Двигаясь дальше, нельзя не заметить мраморную фигуру, послужившую образцом скульптору Комову для известного памятника Пушкину. На противоположной стороне площади перед церковью обращает внимание удивительное по качеству полировки надгробие купчихи Устиновой, рядом изящная колонна над могилой княгини Дадиани...
Обходя церковь, вы минуете чью-то великолепную усыпальницу, напоминающую парижский Сакре-кёр, превращенную в склад инвентаря, затем глубокий водоразборный фонтан, далее, семейный склеп Гулак-Артемовских, тоже используемый служителями храма как хозяйственная постройка. Напротив входа в церковь большое деревянное распятие. Распятие накрыто жестяной, раскрашенной изнутри, крышей. Там же прибиты маленькие клещи и лестница - символы пыток, страданий и Вознесения.

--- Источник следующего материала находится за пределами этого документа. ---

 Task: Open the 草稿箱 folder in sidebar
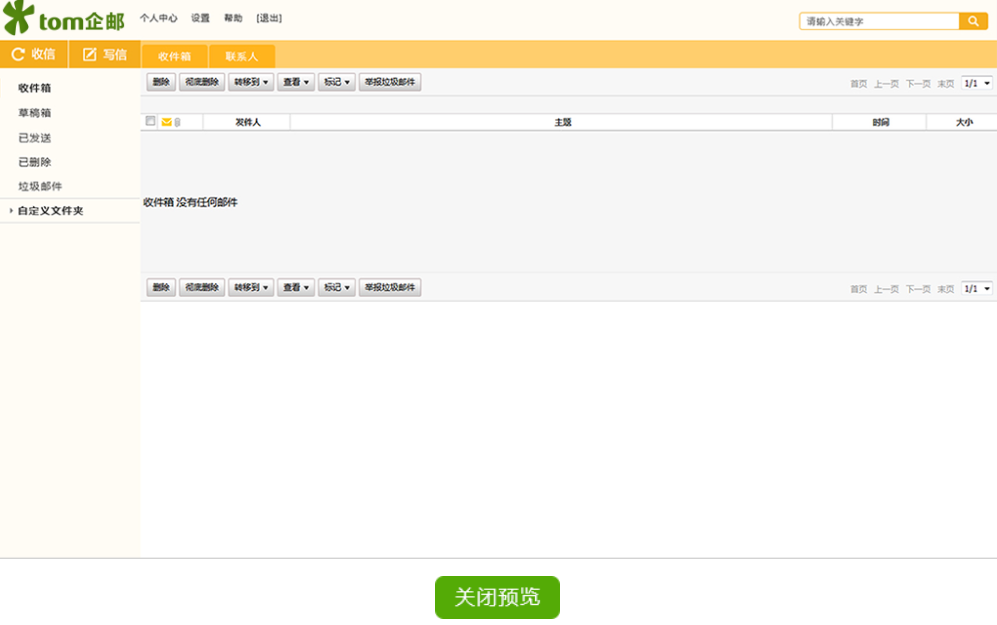(34, 113)
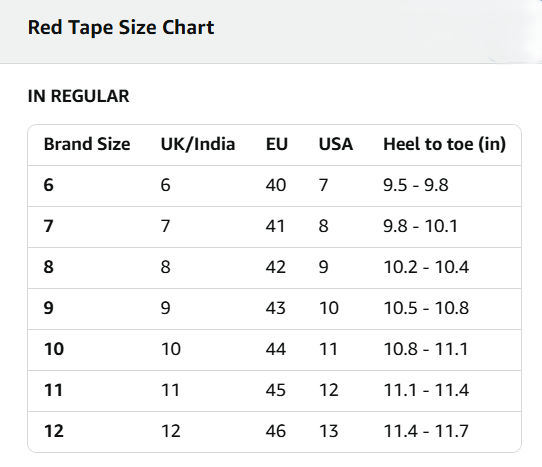Select the brand size 12 row label

tap(54, 431)
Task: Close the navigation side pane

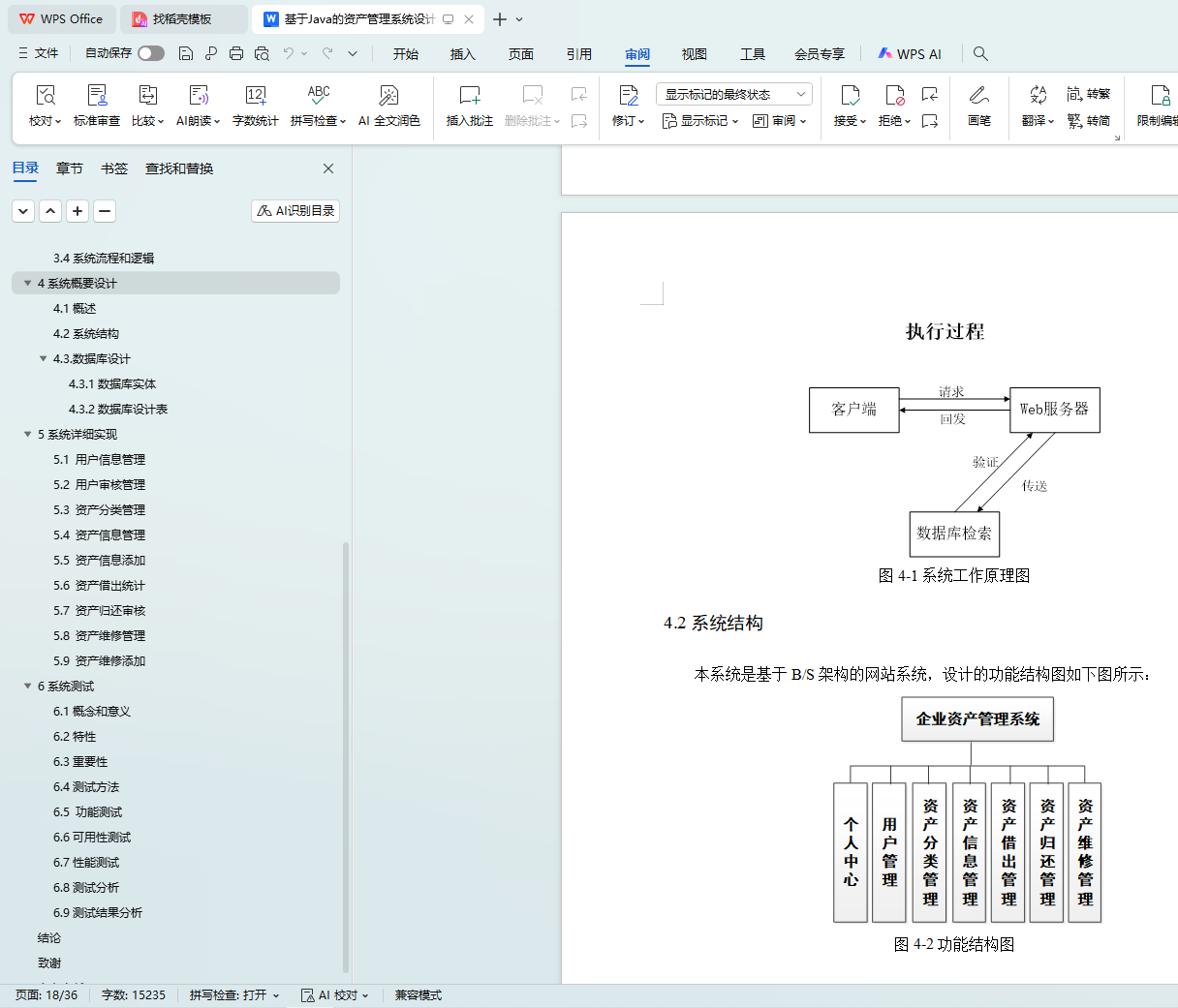Action: tap(328, 168)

От церкви лучами отходит несколько аллей. Мне более других памятна та, что идет от склепа Гулак-Артемовских: "Дуракова-Гельт", "Ливиу Делеану", "Власов"... Так можно дойти до перекрестка, где похоронен скульптор Плэмэдялэ, автор памятника Штефану чел Маре. Свое надгробие с бронзовым барельефом-автопортретом скульптор сделал себе заранее. Если от могилы скульптора повернуть направо, можно дойти до могилы поэта Матеевича, чей бюст также был сделан Александром Плэмэдялэ.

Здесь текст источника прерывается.